• [How to complete this task] Across the entries below, tally every line that holds the word "Output". Give only the tally.

Collected data:
=== Section Start ===

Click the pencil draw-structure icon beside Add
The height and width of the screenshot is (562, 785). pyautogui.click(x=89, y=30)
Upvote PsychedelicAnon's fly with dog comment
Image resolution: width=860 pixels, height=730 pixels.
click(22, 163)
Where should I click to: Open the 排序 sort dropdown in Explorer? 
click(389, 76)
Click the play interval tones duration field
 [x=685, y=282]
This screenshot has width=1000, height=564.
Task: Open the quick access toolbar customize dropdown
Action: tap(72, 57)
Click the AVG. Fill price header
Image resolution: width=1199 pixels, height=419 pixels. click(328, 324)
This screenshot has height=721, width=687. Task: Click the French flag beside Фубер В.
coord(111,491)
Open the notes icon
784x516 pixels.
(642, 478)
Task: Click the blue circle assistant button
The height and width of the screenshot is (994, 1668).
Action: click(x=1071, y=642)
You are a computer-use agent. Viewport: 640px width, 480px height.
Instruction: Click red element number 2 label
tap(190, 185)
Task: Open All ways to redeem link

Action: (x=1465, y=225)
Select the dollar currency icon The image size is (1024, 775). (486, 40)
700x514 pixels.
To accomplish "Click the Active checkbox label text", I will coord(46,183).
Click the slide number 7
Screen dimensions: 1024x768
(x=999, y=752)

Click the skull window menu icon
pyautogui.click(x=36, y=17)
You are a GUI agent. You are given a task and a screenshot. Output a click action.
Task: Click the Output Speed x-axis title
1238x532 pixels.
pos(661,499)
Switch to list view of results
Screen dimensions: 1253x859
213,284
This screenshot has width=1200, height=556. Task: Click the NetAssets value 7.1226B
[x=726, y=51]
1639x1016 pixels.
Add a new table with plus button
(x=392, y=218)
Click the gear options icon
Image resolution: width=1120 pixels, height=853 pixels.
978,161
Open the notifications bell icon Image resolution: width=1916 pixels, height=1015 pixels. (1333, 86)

=== Section End ===

• [Exercise result] 2